Wednesday, October 06, 2010

Uverse vs 80 meters

So, we've finally got to the point of some stability with Uverse in the house for TV, Internet, and telephone service.  That is, without doing much ham radio.

I discovered a nice tool, U-Verse Realtime, which lets you show many parameters of your Uverse operation. It's free software for Windows machines, and it seems to work in my virtual Windows XP machine.  (VMware under Ubuntu Linux.)

The first bit of science is to measure my "bitloading".  That shows what parts of the frequency spectrum are being used for the underlying DSL connection.  The results:

The chart shows that frequencies between about 100 kHz and 3.7 MHz are used for download (yellow), while 3.7 - 5.0 MHz are used for upload (green).  There is a small higher region, about 5.3 - 5.5 MHz also allocated to download.
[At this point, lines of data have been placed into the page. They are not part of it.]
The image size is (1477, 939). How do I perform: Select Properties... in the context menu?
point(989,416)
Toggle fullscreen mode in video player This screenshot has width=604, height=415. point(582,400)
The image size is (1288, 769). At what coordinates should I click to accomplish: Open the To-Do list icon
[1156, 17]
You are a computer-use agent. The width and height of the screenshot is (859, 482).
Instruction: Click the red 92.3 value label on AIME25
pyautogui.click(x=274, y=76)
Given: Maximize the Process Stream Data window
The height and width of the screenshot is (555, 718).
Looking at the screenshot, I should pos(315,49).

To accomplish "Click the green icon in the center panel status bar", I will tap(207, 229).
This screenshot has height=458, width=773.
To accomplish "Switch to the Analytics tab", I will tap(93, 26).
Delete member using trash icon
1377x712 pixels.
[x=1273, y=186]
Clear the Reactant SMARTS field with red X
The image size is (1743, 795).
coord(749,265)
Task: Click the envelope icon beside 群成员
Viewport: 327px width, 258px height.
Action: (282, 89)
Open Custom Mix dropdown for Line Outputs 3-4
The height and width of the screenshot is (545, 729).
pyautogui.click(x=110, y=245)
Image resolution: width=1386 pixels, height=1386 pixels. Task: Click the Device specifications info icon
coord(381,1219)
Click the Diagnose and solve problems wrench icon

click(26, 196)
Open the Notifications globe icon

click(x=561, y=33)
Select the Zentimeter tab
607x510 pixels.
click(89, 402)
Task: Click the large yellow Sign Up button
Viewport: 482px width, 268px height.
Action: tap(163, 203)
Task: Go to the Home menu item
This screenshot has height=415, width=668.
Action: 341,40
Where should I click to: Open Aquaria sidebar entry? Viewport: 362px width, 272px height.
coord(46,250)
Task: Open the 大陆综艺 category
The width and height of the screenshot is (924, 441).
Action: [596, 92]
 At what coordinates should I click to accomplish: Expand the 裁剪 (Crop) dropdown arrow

The increasing line attenuation with frequency is apparent.  (At least, if you believe that "bitload" has something to do with signal power.  I don't really know that.)  The electrically measured line length from the Uverse node is 2554 feet, which puts me in the lowest of 3 service tiers.

OK, second science test.  The active DSL spectrum includes the 80 and 160 M ham bands.  What's the interference potential?  This is not a simple question.  The interference from Uverse's DSL connection might not be much of a problem.  Why?  The received signal is going to be weak (indicated line attenuation is 21.6 dB.) The locally stronger transmitted signal, 3.7 - 5.0 MHz, is mostly outside the 80 M band, although there could be problems between 3.7 and 4.0 MHz, in the SSB band.  Fortunately (?), the 80 M band is naturally so noisy that the interference might not be noticeable.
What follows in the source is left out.